■ Set problem
Render the lines between the one holding "Click the lightning bolt icon beside Trending" and the one holding "pyautogui.click(x=47, y=264)", inclusive, as a JSON list of strings with one string per line. Skip blank lines and leave the pictures out.

■ Data shown
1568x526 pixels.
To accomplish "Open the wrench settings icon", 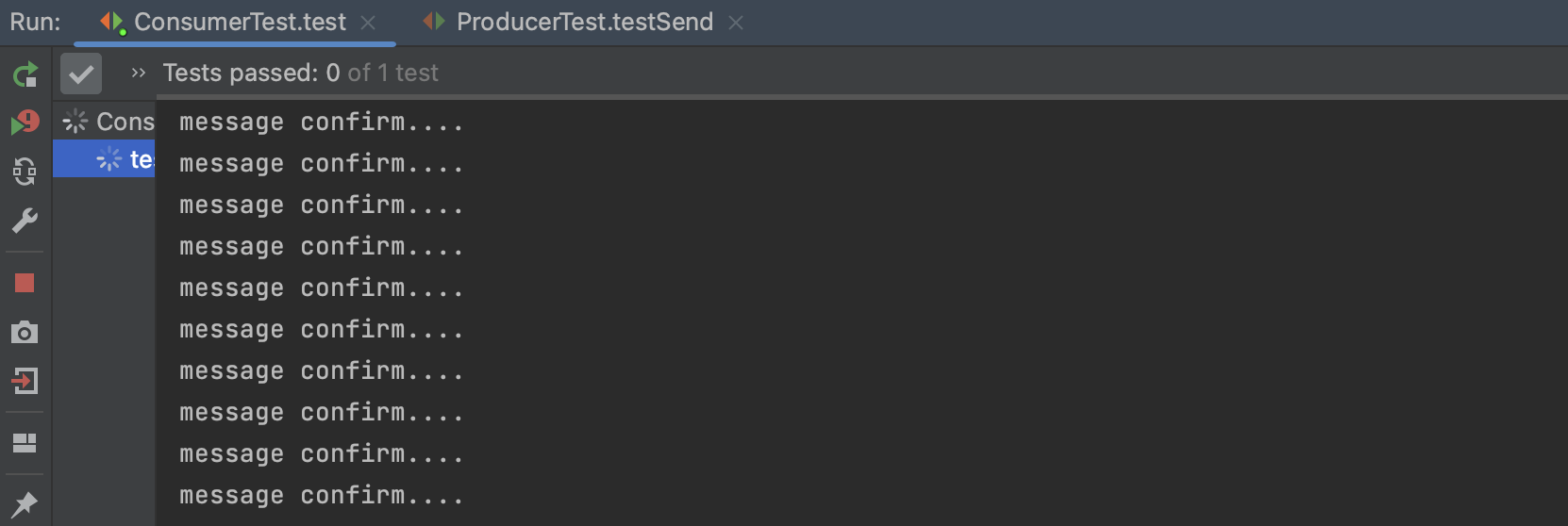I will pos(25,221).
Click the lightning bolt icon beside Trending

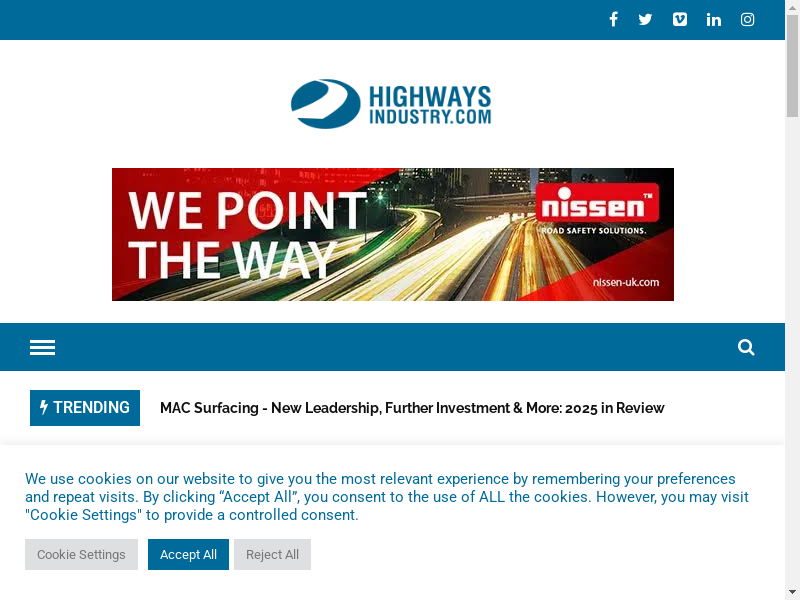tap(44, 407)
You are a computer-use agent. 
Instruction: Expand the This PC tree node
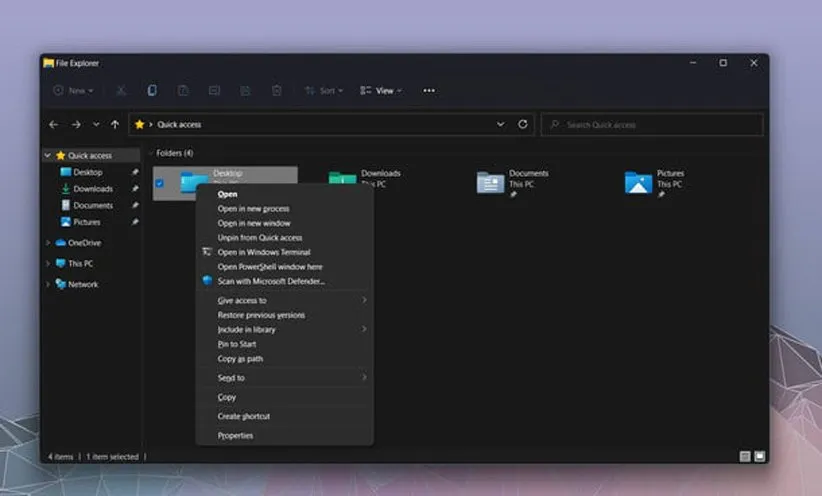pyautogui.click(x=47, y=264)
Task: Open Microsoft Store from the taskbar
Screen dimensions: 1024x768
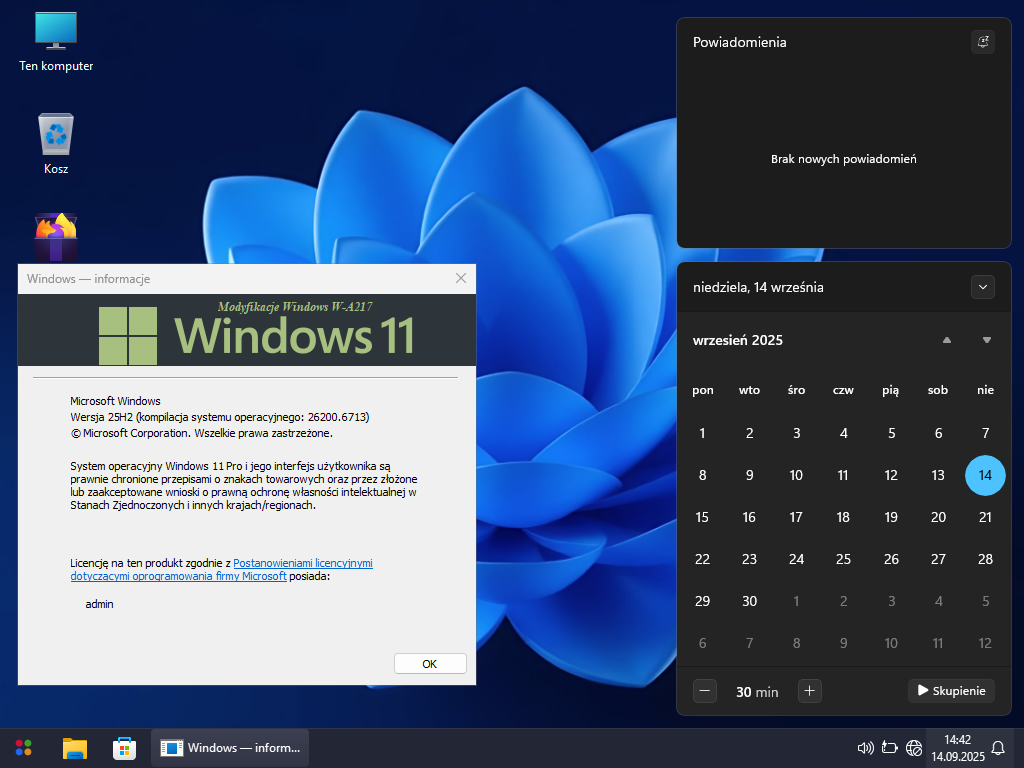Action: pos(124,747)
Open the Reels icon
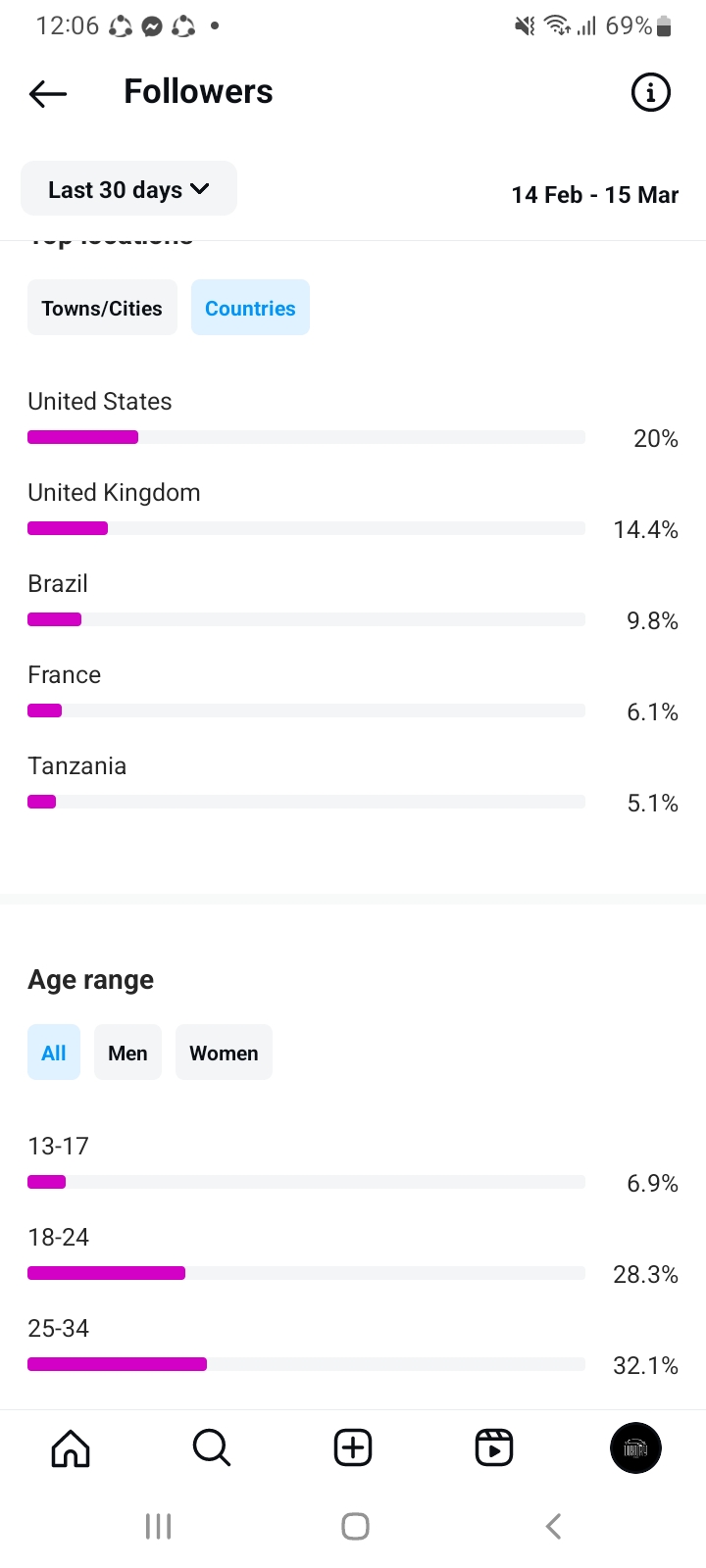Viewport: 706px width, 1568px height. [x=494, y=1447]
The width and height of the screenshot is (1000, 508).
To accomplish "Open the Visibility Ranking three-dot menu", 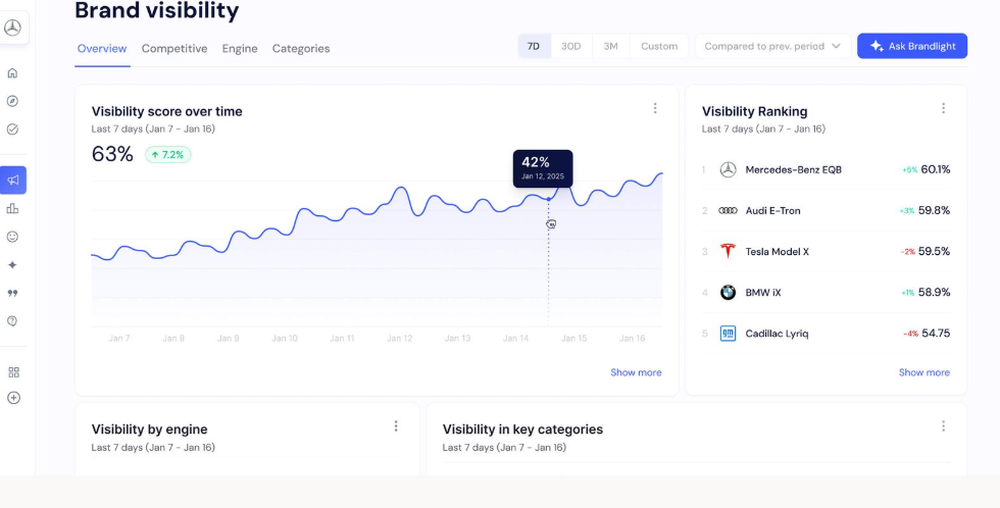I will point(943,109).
---
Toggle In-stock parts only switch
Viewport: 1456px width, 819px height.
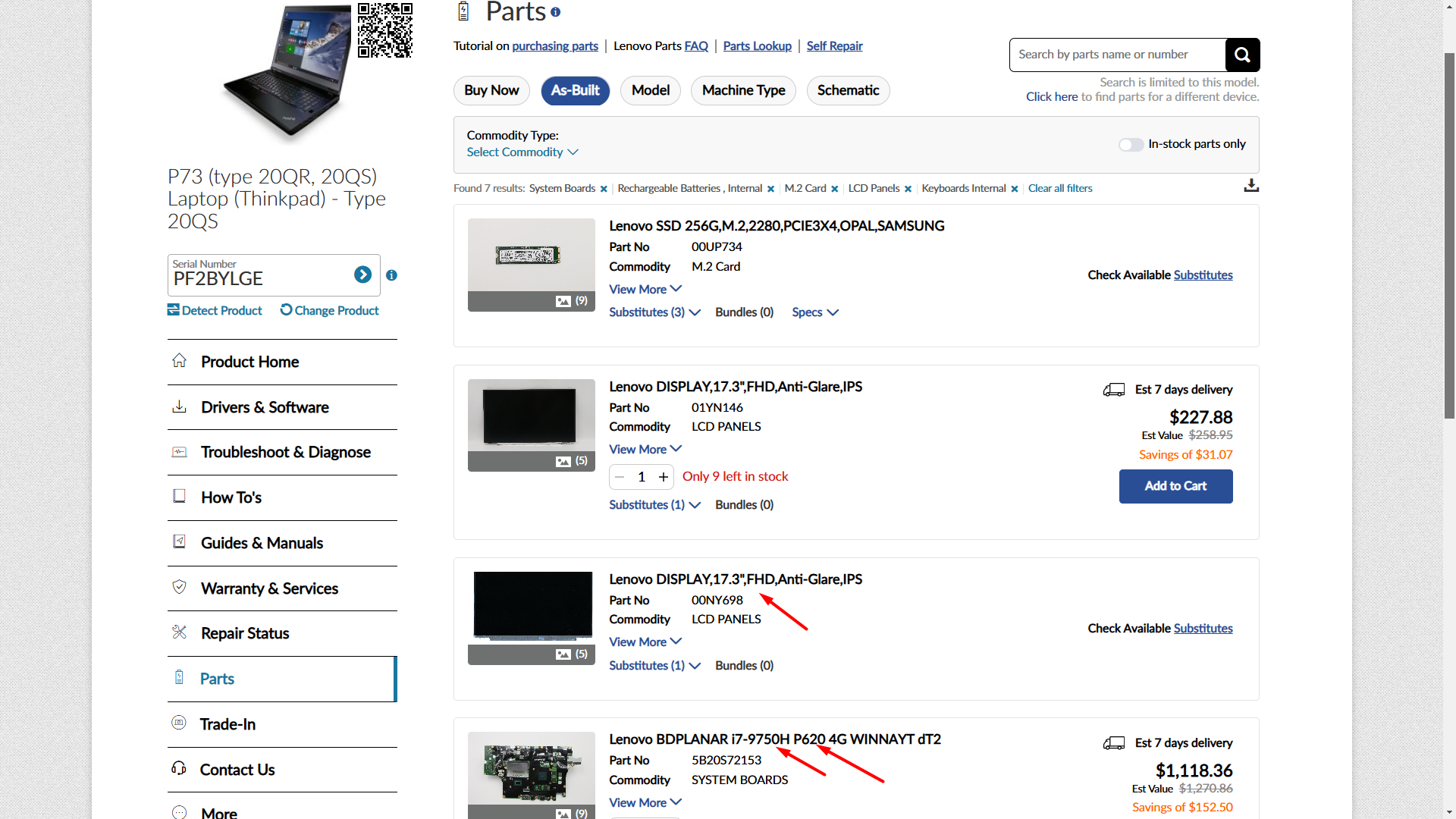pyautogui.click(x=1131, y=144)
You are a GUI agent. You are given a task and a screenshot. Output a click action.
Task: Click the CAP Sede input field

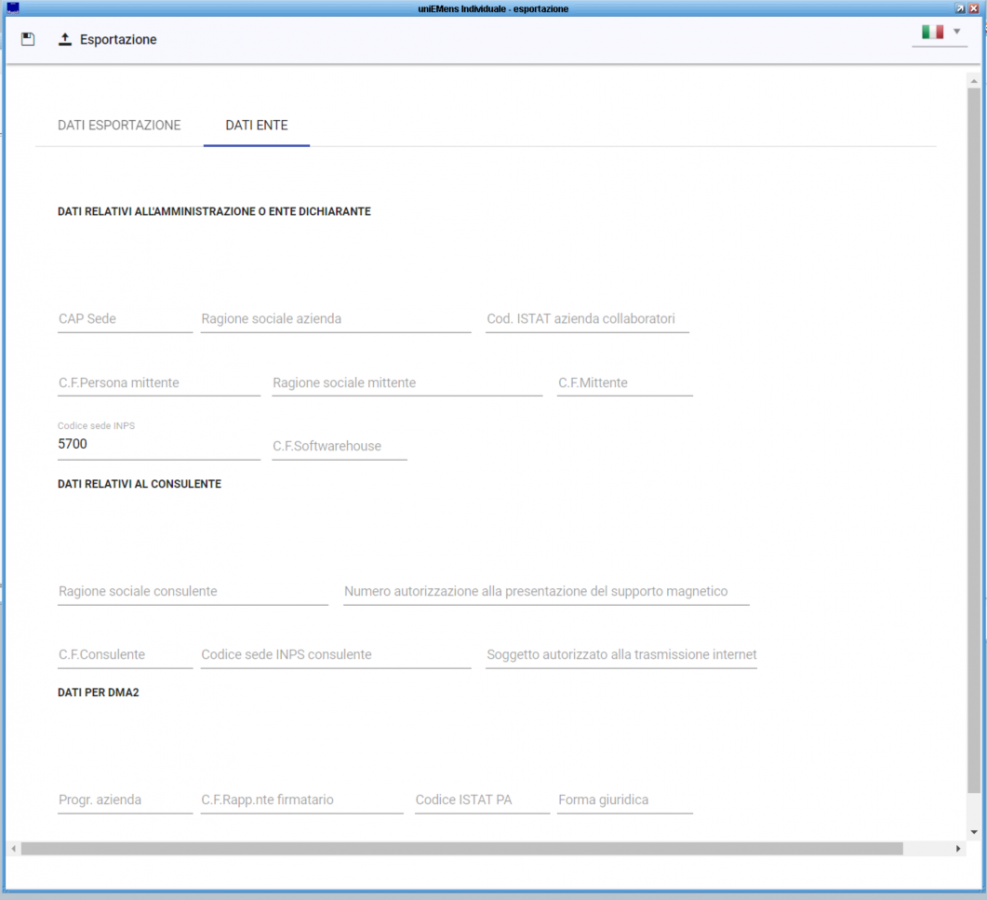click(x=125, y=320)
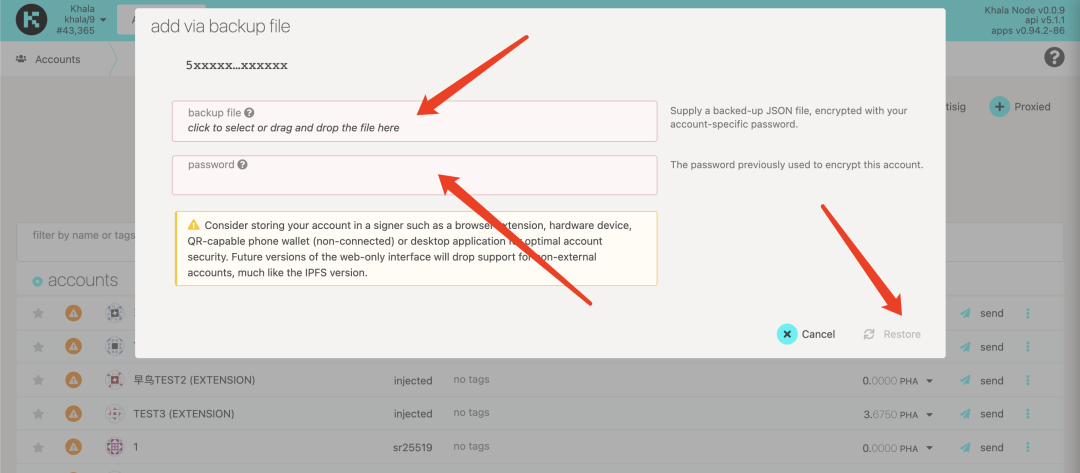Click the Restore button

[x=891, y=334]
* * *
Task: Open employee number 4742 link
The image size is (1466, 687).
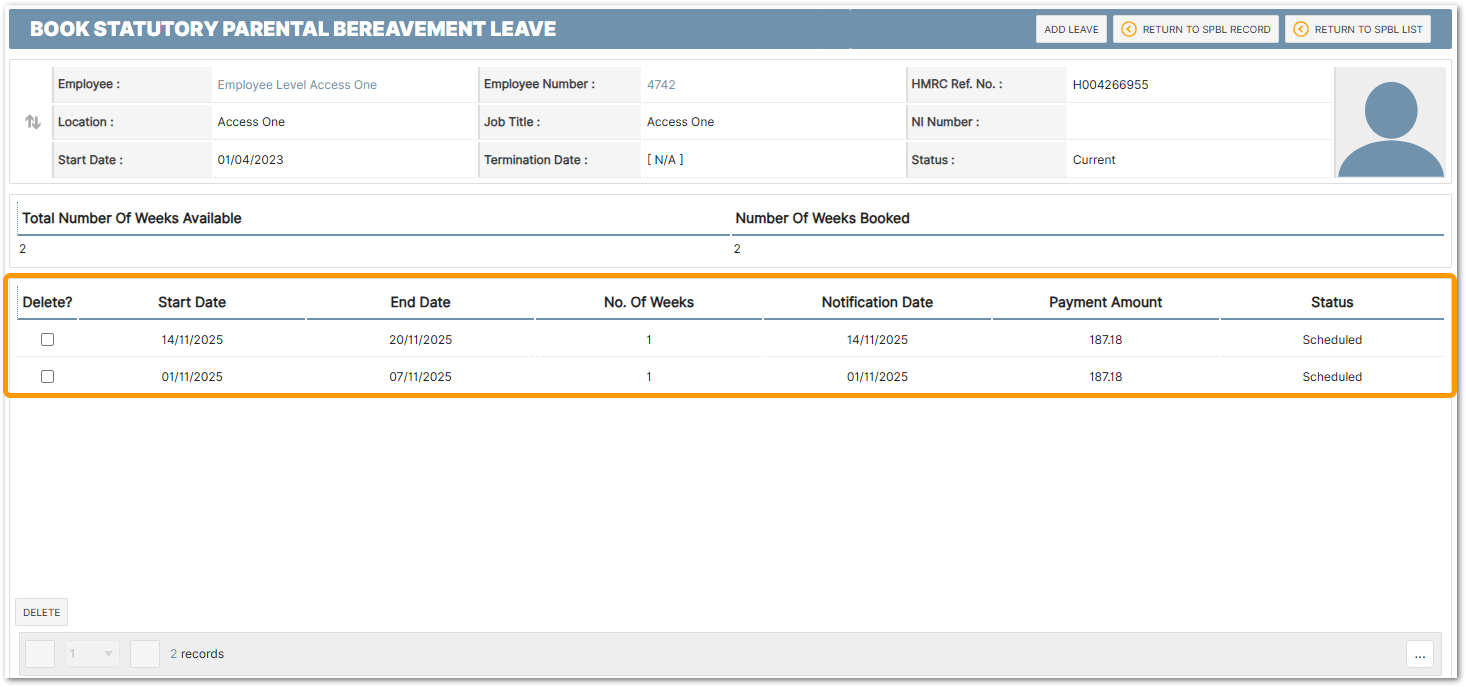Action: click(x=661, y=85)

■ The result
[
  "Click the lightning bolt icon beside Trending",
  "tap(44, 407)",
  "You are a computer-use agent. ",
  "Instruction: Expand the This PC tree node",
  "pyautogui.click(x=47, y=264)"
]